Slowly, he calmed under her touch, so unlike the way that anyone at all had ever touched him before. Certainly, no girl had ever touched him except as a prelude to sex.

"I've waited so long for this," he murmured.

"You like it?" she asked timidly.

"Yes, yes."

And he did, more than he had the power to say. Draco had never felt less sexual in his entire life. But just this, this little touching of hands and shoulders and thighs and innocent skin, was far more satisfying than any sex act he had ever experienced.

"I think I could sleep," he murmured. "Just hold me, and we'll both go to sleep."

And it was true. Deep, easy sleep was an undiscovered country to Draco, but he realized incredulously that he was drifting there.

"Good night," said Ginny drowsily, letting one hand rest on his chest, the other arm wound around his body and pulling him close to her.

"Good night," he said. And it is. It actually is. I can't do without this again. I must have it from now on, this touching, this closeness. How did I ever endure the way it was before... A quick shudder went through Draco when he remembered lying next to her unresponsive body night after night for the past two years. But I'll never have to do that again. Never. An odd thought struck him.

So why didn't I do this long ago? Or why... why didn't I try to have this from her when we were both at Hogwarts? His waking mind knew why, of course, but in these suspended moments before sleep, everything seemed possible.

Ginny wouldn't have given anything of herself to me then, he thought regretfully. I would have had to force her if I wanted her at all. I suppose I could have done. I could have surprised her alone in the prefect's bathroom or while she was walking somewhere secluded by herself, and cast a Silencing spell on her before she even realized what was happening. I could have thrown her down to the floor, or dragged her behind a tree, and taken her body in any way I liked...I'm so much stronger than she is, and she could have done nothing to stop me... but I didn't do it that morning two years ago. I might have done, and I didn't even think about it until now. He thought for a moment. I don't like that idea. I don't like it at all. I've never had to resort to rape. And anyway, if I had ever done that... well, she wouldn't have touched me like this, would she? So willingly. So tenderly. She wouldn't have nestled me in her arms, and held me so close and yet so carefully, as if I were made of something precious, and easily breakable. But now... now... His mind wandered into strange, unguarded paths just before he drifted off into blissful sleep, Ginny's body touching his at every point.

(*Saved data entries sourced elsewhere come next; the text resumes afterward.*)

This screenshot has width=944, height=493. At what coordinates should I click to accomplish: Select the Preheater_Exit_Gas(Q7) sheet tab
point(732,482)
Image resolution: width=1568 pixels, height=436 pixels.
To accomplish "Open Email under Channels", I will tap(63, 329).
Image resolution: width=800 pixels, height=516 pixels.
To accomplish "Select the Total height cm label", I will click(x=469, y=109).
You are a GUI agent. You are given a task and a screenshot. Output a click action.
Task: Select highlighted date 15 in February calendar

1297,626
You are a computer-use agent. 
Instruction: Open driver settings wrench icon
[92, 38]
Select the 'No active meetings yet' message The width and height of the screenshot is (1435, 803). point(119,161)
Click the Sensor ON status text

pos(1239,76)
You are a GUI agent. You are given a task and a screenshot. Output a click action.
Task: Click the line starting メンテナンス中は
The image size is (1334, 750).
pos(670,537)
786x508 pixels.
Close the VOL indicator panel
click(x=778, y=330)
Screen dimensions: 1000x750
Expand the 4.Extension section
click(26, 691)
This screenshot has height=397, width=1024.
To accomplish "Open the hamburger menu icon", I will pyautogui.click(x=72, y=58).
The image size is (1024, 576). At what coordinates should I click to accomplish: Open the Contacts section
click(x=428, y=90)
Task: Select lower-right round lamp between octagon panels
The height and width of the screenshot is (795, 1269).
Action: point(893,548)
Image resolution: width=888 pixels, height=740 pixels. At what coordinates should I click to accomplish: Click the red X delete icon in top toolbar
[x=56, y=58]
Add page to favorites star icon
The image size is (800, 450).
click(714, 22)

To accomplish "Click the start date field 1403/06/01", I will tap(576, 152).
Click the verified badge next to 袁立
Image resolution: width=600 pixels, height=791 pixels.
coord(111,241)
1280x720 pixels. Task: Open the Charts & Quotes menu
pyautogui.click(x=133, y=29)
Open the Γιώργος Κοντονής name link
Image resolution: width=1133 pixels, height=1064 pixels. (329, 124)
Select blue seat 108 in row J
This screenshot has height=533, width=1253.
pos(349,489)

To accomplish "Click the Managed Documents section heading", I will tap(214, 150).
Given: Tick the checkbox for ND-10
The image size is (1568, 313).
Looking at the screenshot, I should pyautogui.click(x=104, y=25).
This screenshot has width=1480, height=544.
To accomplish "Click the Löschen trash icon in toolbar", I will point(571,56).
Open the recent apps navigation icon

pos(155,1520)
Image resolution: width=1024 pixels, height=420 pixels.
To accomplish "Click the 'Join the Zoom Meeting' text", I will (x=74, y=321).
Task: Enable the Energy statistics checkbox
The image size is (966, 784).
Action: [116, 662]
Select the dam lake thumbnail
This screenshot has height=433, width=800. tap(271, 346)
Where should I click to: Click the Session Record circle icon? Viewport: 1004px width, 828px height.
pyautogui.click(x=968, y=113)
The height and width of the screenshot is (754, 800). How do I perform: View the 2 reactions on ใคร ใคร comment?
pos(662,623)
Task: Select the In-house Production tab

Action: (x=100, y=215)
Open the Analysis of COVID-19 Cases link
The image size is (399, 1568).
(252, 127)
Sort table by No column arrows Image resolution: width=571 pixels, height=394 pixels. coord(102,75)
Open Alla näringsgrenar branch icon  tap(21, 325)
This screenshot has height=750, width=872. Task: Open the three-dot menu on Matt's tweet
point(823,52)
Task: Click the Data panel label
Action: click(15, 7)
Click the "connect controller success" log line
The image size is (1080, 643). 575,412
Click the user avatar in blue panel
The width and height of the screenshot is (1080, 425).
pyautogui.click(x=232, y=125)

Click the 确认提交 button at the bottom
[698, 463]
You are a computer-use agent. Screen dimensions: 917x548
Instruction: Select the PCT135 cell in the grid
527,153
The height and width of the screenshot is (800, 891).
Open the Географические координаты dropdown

Ginny Weasley would never have touched me in life, her first life, that is. So do I regret killing her? The thought turned itself over in his mind, as he would never have permitted it to do if he were fully awake. I didn't mean to do it. I didn't. So it's not a question of regret. I didn't do anything wrong! I have nothing to regret! But... if it had to be... well, I could never have had her this way otherwise; I can see that now. I do regret one thing. When I brought her back here after the datura bath, I should have revived her right away, the moment I got home. Over two years, wasted! Could I have kept that secret from my father, though? I doubt it, somehow. Well, it doesn't matter now. I have her now, really have her... not just her body, but Ginny Weasley herself, as she ought to have been to me in life. She cries for me, and she smiles for me; she talks to me, and she listens to me. And she touches me. She touches me, and I never want to do without her touch again. I can touch her like this. I can be happy with this. I can go into my father's study when I like... anytime I like... and I'm not afraid... but maybe I don't need to go.

And by the time Draco had finally fallen asleep, he had almost convinced himself of this.


In response to someone wondering about this… (Sockey I think it was, actually)… in this AU, Harry doesn’t know who the HBP is yet. At Hogwarts, he didn't find out.